▶ _Exercise prompt_
Each line of the data that includes the string "computer" is to be copied out.

▶ _Data for analysis_
··········
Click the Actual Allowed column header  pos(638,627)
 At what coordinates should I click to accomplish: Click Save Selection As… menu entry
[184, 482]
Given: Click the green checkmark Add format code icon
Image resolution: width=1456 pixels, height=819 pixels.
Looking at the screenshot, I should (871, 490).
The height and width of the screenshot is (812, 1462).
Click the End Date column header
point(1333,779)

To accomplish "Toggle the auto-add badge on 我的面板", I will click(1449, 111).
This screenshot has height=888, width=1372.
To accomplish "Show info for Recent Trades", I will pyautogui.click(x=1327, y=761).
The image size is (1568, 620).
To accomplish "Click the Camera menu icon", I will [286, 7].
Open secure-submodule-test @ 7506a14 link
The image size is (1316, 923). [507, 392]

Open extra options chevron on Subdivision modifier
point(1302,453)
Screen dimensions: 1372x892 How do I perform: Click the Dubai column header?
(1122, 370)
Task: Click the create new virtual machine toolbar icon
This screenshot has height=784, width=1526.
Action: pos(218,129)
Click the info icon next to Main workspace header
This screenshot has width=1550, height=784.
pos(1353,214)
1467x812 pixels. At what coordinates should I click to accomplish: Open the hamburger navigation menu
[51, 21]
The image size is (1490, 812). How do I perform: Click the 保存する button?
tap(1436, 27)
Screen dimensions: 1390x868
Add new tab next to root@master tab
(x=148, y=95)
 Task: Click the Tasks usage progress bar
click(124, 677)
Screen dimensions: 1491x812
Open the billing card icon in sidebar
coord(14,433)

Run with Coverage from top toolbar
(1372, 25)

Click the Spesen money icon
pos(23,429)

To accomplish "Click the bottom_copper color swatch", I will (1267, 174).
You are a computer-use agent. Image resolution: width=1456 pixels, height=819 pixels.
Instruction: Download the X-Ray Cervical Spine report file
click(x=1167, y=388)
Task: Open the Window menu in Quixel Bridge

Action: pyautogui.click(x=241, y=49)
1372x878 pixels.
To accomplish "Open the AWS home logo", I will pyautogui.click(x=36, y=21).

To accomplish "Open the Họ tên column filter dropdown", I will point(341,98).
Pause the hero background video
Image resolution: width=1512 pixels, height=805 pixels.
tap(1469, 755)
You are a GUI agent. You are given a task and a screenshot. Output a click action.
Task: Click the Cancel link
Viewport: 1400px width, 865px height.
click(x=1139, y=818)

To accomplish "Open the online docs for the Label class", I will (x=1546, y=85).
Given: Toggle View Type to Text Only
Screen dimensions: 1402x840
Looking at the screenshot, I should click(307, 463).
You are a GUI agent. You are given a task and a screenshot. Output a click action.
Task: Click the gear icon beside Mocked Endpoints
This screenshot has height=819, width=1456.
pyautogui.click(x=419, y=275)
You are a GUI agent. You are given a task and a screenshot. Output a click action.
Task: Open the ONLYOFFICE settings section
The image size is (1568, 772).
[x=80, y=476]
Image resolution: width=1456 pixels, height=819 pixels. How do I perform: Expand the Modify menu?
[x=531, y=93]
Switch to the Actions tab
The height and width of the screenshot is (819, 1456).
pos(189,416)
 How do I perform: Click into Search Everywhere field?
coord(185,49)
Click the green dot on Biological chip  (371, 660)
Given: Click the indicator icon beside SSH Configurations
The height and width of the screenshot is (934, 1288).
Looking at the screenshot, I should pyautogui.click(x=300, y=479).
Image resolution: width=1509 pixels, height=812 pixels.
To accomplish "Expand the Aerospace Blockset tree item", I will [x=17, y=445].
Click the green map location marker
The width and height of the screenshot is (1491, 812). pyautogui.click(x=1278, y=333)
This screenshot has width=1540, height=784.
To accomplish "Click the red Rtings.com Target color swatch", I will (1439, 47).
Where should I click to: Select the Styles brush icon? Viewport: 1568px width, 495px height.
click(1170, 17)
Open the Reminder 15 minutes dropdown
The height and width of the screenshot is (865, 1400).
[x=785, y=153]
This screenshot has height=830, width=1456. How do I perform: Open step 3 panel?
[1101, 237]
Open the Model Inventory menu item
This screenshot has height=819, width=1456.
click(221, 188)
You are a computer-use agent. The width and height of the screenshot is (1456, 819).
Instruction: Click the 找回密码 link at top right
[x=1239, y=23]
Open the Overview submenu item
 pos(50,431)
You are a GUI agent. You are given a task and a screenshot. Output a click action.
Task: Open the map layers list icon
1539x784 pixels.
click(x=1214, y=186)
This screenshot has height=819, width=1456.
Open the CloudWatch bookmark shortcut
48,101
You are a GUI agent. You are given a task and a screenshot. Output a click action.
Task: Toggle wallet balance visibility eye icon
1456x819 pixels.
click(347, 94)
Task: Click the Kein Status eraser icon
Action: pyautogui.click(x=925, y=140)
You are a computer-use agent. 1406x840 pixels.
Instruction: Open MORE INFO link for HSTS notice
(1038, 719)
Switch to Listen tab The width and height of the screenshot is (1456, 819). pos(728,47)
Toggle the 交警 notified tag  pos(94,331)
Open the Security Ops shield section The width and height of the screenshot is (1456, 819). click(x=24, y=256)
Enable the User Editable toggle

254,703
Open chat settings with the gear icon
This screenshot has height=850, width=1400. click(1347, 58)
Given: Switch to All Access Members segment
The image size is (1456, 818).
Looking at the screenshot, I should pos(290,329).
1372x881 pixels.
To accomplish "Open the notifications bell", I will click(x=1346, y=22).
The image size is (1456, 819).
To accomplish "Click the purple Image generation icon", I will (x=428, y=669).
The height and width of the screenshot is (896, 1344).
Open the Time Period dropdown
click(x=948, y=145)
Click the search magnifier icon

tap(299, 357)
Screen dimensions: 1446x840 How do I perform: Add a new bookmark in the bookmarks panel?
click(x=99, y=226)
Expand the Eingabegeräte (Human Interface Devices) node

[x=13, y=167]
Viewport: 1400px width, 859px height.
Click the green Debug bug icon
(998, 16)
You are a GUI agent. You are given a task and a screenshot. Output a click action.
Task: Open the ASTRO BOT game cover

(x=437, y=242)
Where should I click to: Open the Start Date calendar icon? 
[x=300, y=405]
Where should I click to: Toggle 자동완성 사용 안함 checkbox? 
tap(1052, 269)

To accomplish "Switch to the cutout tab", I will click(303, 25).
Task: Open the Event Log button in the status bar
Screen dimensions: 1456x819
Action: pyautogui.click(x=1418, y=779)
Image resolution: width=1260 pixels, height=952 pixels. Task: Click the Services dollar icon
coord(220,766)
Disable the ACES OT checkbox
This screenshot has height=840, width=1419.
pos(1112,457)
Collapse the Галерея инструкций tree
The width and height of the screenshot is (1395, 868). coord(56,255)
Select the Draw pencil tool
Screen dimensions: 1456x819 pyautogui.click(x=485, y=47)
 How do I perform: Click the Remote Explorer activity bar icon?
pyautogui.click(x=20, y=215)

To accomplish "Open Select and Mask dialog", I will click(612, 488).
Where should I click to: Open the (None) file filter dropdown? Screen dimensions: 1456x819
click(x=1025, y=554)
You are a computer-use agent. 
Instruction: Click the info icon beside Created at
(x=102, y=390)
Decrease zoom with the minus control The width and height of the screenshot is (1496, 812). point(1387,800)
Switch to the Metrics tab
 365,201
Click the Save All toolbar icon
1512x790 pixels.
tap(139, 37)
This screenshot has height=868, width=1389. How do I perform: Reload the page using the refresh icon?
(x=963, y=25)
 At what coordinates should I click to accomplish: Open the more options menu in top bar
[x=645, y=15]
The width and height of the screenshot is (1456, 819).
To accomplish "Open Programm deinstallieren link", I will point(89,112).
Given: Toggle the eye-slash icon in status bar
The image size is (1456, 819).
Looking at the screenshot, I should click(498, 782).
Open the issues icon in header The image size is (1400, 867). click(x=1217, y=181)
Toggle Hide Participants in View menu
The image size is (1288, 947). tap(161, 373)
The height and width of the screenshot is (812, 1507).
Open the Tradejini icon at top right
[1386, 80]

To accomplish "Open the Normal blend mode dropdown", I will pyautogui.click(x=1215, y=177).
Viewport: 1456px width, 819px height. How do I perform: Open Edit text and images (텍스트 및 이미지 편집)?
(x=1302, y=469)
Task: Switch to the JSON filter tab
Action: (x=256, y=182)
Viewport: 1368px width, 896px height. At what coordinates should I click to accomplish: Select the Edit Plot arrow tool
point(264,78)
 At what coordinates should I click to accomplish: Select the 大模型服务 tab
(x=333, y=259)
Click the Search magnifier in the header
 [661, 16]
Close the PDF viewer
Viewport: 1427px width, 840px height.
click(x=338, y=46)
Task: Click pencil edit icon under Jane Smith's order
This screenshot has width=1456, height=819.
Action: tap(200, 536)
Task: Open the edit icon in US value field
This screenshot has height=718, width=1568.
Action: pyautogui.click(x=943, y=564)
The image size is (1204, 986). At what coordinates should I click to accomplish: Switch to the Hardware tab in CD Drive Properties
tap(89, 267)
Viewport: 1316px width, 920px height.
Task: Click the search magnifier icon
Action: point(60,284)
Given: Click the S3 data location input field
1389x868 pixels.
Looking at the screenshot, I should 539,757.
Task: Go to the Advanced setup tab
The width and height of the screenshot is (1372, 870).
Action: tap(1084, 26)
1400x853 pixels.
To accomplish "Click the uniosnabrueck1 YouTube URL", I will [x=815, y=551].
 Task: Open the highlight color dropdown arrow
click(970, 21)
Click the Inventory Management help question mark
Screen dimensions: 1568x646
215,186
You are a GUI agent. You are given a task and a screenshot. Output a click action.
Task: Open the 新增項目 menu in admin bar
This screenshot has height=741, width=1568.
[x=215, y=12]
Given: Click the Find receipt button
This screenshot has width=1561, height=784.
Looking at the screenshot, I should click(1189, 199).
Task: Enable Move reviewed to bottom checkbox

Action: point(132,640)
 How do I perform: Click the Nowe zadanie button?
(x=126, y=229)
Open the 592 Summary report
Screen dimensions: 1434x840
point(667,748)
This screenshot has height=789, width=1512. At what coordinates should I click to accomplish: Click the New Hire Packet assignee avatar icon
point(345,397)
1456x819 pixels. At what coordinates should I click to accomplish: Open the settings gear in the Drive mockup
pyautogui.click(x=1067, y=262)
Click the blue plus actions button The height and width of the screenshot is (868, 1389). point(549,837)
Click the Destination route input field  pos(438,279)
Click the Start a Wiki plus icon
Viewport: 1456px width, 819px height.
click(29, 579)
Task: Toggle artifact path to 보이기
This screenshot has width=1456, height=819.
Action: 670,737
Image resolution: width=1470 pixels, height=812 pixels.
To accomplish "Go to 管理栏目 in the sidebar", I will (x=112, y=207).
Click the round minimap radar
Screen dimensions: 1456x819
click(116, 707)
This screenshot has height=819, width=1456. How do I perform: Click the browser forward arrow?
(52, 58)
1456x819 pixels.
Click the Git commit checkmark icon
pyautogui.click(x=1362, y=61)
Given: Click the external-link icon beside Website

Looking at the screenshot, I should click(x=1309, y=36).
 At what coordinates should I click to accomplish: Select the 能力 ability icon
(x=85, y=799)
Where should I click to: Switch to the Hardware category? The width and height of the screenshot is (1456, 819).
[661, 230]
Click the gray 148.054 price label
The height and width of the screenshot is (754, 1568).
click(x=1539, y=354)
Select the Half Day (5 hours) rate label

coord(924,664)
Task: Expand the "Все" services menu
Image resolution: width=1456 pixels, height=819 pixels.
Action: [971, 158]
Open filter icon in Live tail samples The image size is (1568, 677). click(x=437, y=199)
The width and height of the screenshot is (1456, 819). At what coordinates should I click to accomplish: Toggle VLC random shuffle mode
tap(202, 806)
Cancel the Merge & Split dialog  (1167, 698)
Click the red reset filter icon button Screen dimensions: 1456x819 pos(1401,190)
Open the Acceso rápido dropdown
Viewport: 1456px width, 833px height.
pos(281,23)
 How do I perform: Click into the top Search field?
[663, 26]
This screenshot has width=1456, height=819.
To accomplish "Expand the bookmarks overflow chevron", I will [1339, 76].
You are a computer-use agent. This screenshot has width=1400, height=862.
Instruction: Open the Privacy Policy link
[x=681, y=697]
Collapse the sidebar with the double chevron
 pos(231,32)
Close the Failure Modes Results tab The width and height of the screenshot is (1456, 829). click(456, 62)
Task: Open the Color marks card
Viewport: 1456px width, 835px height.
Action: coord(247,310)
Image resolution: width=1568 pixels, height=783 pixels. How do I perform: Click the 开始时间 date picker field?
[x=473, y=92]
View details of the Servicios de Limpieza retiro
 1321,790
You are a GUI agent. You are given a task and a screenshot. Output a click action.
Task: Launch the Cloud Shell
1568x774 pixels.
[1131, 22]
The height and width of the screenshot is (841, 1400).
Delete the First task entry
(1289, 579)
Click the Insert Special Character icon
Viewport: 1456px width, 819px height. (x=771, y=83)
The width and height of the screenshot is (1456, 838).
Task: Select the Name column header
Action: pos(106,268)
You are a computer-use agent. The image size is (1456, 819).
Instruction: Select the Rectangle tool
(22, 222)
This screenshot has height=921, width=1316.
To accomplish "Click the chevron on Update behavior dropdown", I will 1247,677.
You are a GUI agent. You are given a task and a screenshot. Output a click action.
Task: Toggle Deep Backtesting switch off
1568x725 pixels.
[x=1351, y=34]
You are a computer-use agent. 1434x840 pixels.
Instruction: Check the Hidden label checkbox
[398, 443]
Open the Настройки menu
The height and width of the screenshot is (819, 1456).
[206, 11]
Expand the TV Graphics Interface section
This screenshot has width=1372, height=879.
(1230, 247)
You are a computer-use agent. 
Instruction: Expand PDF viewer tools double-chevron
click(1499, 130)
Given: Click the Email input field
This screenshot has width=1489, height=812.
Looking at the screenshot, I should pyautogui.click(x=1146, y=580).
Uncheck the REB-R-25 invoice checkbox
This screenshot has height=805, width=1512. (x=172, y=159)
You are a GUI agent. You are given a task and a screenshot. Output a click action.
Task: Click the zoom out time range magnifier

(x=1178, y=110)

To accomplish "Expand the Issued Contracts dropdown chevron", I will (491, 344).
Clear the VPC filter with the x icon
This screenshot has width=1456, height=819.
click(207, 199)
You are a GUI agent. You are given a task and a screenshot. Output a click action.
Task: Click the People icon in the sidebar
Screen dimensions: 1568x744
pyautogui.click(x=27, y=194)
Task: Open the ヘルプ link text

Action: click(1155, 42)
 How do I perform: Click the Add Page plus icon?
··········
▶ _Answer area_
You are a computer-use agent. Image resolution: width=1456 pixels, height=819 pixels.
You are a computer-use agent. The width and height of the screenshot is (1456, 819).
You are a computer-use agent. 1406x840 pixels.
You are a computer-use agent. 
You are a computer-use agent. This screenshot has width=1400, height=862.
You are a computer-use agent. The image size is (1456, 819).
You are a computer-use agent. 1434x840 pixels.
You are a computer-use agent. 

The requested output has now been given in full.